In Hyman v. City of Gastonia, the Fourth Circuit in an opinion by Judge Karen Williams, joined by Judge Gregory and District Judge Floyd, held that it was without jurisdiction for the appeal pursuant to 28 U.S.C. 2105, which says simply: "There shall be no reversal in the Supreme Court or a court of appeals for error in ruling upon matters in abatement which do not involve jurisdiction."
I'm not at all sure that I understand what are "matters in abatement."
In Virginia civil procedure, we know that "pleas in abatement" have been abolished, and that statutes deal with the question of, for example, when and whether death, change of name, or marriage shall result in abatement of an action.

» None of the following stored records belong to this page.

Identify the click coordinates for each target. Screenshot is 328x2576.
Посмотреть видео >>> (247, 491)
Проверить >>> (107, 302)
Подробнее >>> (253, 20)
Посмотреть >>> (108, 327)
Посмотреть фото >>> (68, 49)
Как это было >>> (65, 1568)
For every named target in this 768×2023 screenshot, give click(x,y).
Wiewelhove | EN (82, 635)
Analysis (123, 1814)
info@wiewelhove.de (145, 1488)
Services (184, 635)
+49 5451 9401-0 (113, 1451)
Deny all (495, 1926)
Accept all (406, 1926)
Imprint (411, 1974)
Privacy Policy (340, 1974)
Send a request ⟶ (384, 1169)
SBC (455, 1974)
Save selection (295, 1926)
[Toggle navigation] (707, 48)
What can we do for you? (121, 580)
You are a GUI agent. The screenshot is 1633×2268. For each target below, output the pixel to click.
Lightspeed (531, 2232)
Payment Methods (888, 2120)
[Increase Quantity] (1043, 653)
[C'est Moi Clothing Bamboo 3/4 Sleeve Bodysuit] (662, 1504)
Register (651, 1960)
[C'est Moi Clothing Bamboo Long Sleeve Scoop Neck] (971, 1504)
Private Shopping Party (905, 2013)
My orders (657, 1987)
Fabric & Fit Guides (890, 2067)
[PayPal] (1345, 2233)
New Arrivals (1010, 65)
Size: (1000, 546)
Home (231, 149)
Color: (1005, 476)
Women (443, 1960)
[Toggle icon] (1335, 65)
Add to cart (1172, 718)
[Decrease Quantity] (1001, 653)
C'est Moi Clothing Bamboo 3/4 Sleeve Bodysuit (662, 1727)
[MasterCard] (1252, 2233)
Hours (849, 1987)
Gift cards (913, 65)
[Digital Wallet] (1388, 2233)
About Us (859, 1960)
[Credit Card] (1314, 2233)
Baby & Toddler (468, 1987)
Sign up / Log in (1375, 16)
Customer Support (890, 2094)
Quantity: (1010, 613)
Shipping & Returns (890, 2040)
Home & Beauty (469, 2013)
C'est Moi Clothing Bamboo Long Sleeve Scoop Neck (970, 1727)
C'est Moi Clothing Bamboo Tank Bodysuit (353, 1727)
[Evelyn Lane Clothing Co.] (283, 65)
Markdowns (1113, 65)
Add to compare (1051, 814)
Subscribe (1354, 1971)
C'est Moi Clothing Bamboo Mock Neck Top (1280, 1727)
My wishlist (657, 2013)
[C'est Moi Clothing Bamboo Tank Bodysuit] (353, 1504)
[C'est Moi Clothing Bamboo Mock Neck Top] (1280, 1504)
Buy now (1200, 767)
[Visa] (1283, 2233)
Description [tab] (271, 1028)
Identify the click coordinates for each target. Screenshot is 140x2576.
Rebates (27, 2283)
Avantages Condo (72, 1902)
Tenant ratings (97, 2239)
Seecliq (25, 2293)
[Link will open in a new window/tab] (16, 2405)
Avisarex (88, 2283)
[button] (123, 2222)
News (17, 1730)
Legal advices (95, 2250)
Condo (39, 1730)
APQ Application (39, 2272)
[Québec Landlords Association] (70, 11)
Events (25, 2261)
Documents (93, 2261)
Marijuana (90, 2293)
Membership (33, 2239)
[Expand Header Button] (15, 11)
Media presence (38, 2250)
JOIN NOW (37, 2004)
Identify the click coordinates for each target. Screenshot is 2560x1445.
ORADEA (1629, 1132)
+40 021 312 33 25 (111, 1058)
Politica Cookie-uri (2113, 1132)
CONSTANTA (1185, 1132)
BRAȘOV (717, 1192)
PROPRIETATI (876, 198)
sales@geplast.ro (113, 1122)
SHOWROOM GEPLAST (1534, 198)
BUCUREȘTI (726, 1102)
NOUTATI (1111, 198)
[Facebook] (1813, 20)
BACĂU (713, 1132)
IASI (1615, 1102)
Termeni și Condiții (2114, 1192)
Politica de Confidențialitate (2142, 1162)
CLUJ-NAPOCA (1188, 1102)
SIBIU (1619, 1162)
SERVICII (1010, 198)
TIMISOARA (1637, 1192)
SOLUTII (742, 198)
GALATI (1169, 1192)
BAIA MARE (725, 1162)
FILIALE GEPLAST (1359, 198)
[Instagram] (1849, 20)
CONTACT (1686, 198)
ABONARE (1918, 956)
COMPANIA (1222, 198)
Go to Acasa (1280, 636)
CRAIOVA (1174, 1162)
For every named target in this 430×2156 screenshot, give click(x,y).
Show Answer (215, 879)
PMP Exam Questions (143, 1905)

Of the Gastonia decision, Howard Bashman notes:
"Recognizing that "Section 2105 [of Title 28, U.S. Code] may be '[o]ne of the most commonly ignored provisions of the Judicial Code,'" today a unanimous three-judge panel of the U.S. Court of Appeals for the Fourth Circuit issued a decision refusing to ignore the statutory provision. . . .
Today's ruling arguably creates a circuit split and also criticizes other federal appellate courts for having construed the statutory provision in a manner that could cause federal appellate courts to give advisory opinions in violation of Article III's case or controversy requirement."